The results can be joined back to the spatial layer, in this case
`us_data`

to be mapped:

```
# join
svc_bma_sf <-
us_data |> select(GEOID) |>
left_join(productivity |>
filter(year == "1970") |> select(GEOID, year) |>
cbind(svc_bma)) |>
relocate(geometry, .after = last_col())
#> Joining with `by = join_by(GEOID)`
# map
tit =expression(paste(""*beta[`Public Capital`]*" "))
ggplot(data = svc_bma_sf, aes(fill=pubC)) +
geom_sf() +
scale_fill_continuous_c4a_div(palette="brewer.blues",name=tit) +
coord_sf() +
theme_void()
```

The variations in the averaged BMA STVC coefficient estimates can be
mapped in a similar way by linking to the `us_data`

spatial
layer, and here we see the nature of the temporal variation in the
Unemployment and spatio-temporal variation in Public capital covariates
as expected.

```
# link the data
stvc_bma_sf <-
us_data |> select(GEOID) |>
left_join(productivity |>
select(GEOID, year) |>
cbind(stvc_bma)) |>
relocate(geometry, .after = last_col())
# create the plots
tit =expression(paste(""*beta[`Unemployment`]*""))
p1 = stvc_bma_sf |>
ggplot() + geom_sf(aes(fill = unemp), col = NA) +
scale_fill_binned_c4a_seq(palette="scico.lajolla", name = tit) +
facet_wrap(~year) +
theme_bw() + xlab("") + ylab("") +
theme(
strip.background =element_rect(fill="white"),
strip.text = element_text(size = 8, margin = margin()),
legend.position = c(.7, .1),
legend.direction = "horizontal",
legend.key.width = unit(1.15, "cm"),
axis.title.x=element_blank(),
axis.text.x=element_blank(),
axis.ticks.x=element_blank(),
axis.title.y=element_blank(),
axis.text.y=element_blank(),
axis.ticks.y=element_blank())
p2 = stvc_bma_sf |>
ggplot() + geom_sf(aes(fill = pubC), col = NA) +
scale_fill_binned_c4a_seq(palette="scico.lajolla", name = tit) +
facet_wrap(~year) +
theme_bw() + xlab("") + ylab("") +
theme(
strip.background =element_rect(fill="white"),
strip.text = element_text(size = 8, margin = margin()),
legend.position = c(.7, .1),
legend.direction = "horizontal",
legend.key.width = unit(1.15, "cm"),
axis.title.x=element_blank(),
axis.text.x=element_blank(),
axis.ticks.x=element_blank(),
axis.title.y=element_blank(),
axis.text.y=element_blank(),
axis.ticks.y=element_blank())
plot_grid(p1, p2, nrow = 2)
```

The key and substantive methodological point in this vignette is the need to consider the nature of the spatial and temporal interactions (dependencies) between the target and predictor variables.

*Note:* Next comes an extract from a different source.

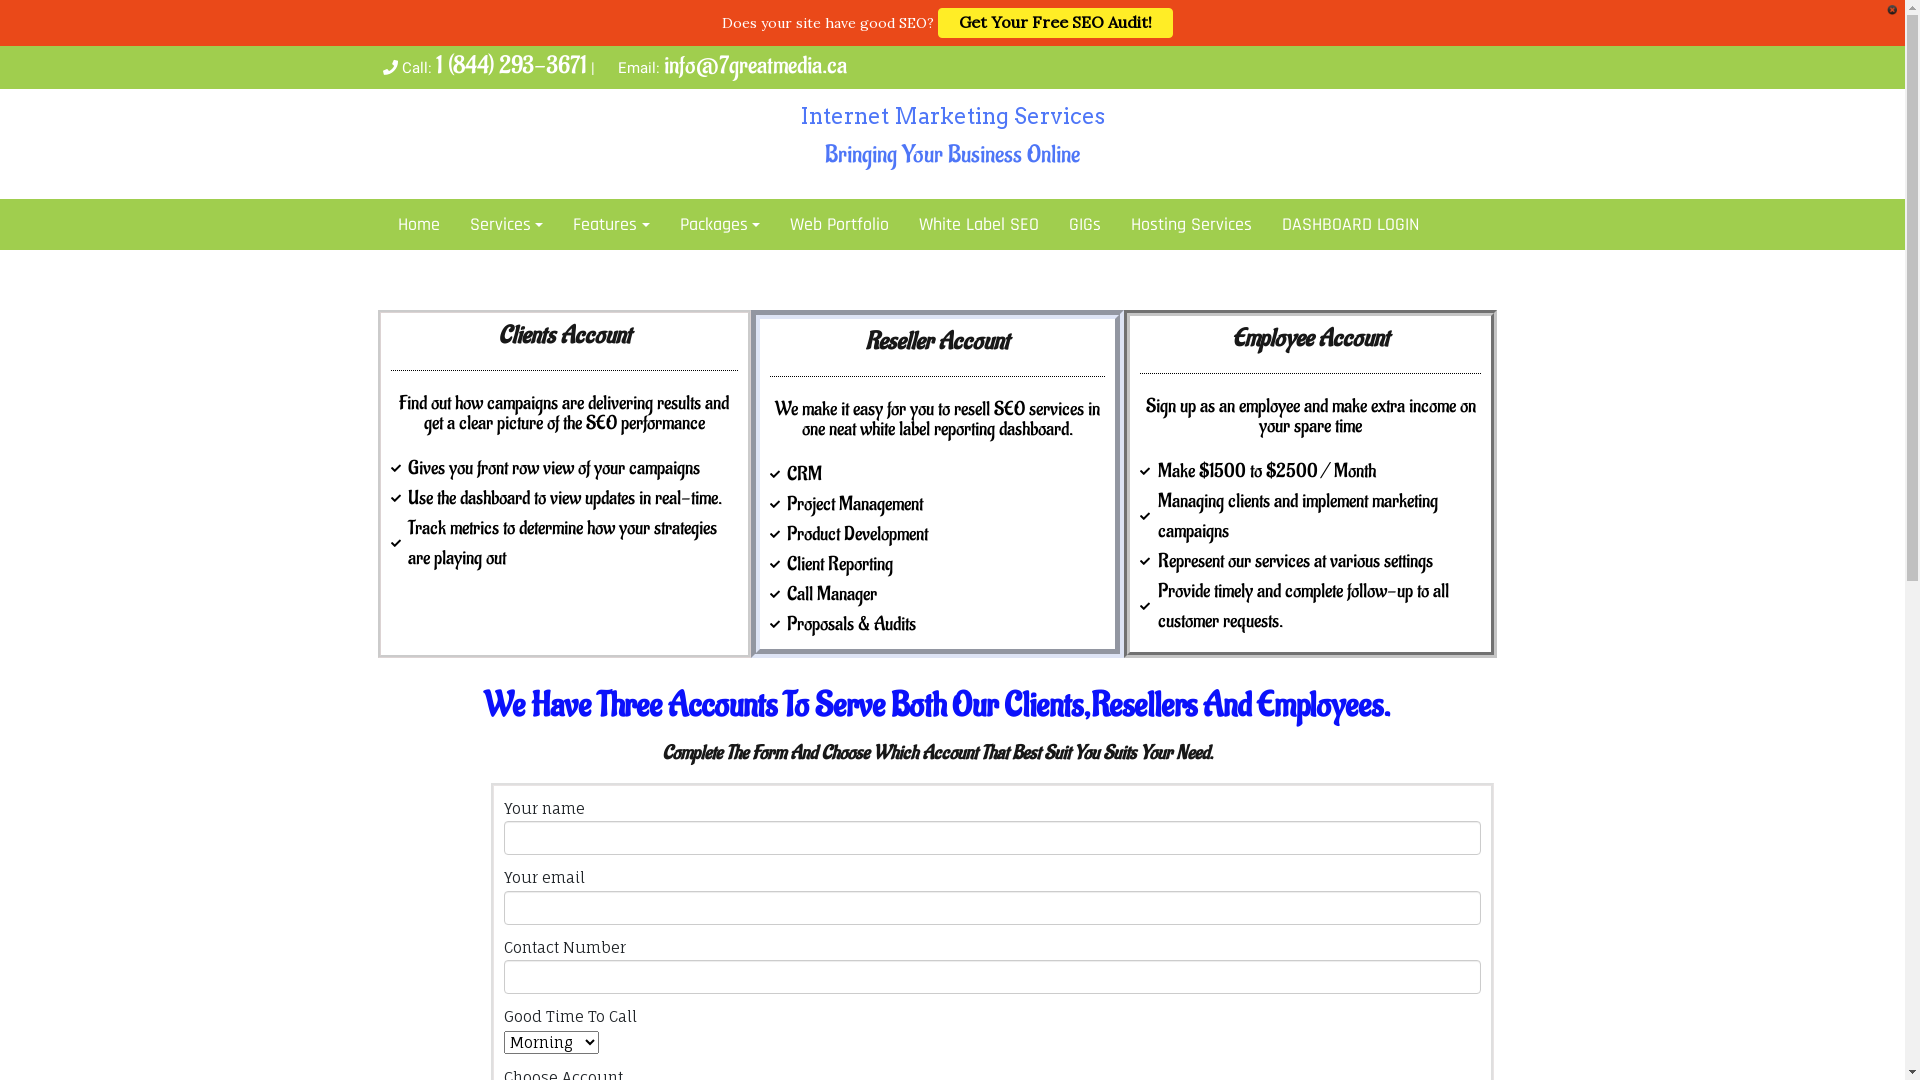 The height and width of the screenshot is (1080, 1920). I want to click on 'info@7greatmedia.ca', so click(754, 64).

Model form (and thus the nature of the space-time process) should not
be assumed and hence the provision of functions to create , evaluate and
rank multiple models in the `stgam`

package. Most approaches
to SVC and STVC modelling implicitly assume specific spatial and
space-time dependencies.

The approach presented din this vignettes represents a fundamental
difference in philosophy to (spatial and) space-time modelling. The
method is essentially about model comparison to *test* for space
time dependency.

Brunsdon, Chris, Paul Harris, and Alexis Comber. 2023. *Smarter Than
Your Average Model? Bayesian Model Averaging as a Spatial Analysis
Tool*. 12th International Conference on Geographic Information
Science.

Comber, Alexis, Paul Harris, Naru Tsutsumida, Jennie Gray, and Chris
Brunsdon. submitted. “Where, When and How? Specifying Spatially
and Temporally Varying Coefficient Models Using Generalized Additive
Models with Gaussian Process Splines.” *International Journal
of Geographical Information Science*, submitted.

Fragoso, Tiago M, Wesley Bertoli, and Francisco Louzada. 2018.
“Bayesian Model Averaging: A Systematic Review and Conceptual
Classification.” *International Statistical Review* 86
(1): 1–28.

Schwarz, Gideon. 1978. “Estimating the Dimension of a
Model.” *The Annals of Statistics*, 461–64.